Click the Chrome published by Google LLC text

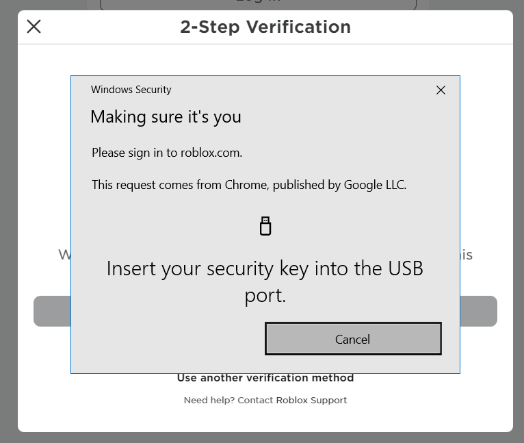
==
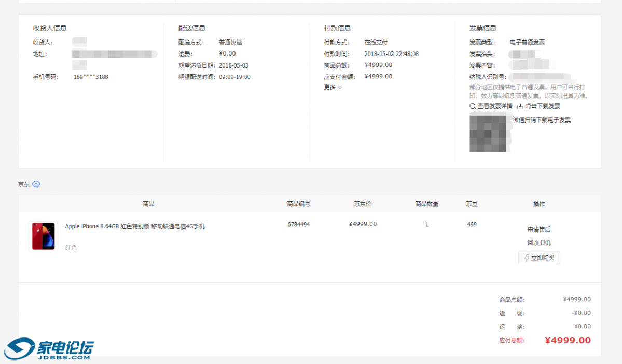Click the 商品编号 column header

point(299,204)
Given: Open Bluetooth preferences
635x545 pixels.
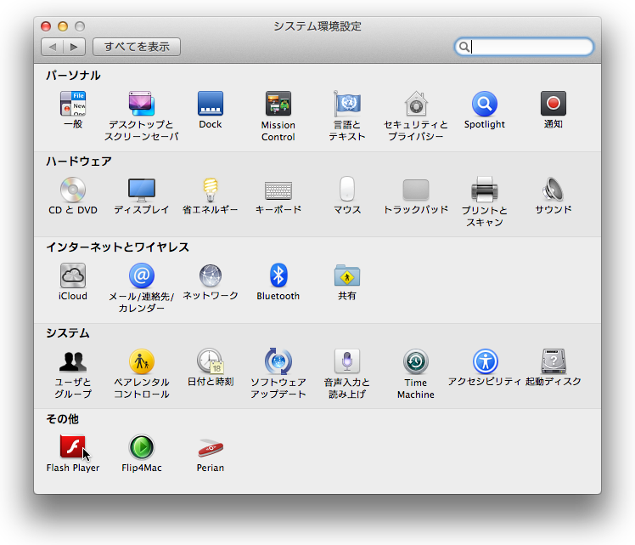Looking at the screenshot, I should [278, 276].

▶ _Prompt_:
Copy the rows word for word, beginning at the line that contains "Given: Open Bluetooth preferences" and stopping after the line that contains "Looking at the". Leave out the pictures.

▶ _Solution_:
Given: Open Bluetooth preferences
635x545 pixels.
Looking at the screenshot, I should [278, 276].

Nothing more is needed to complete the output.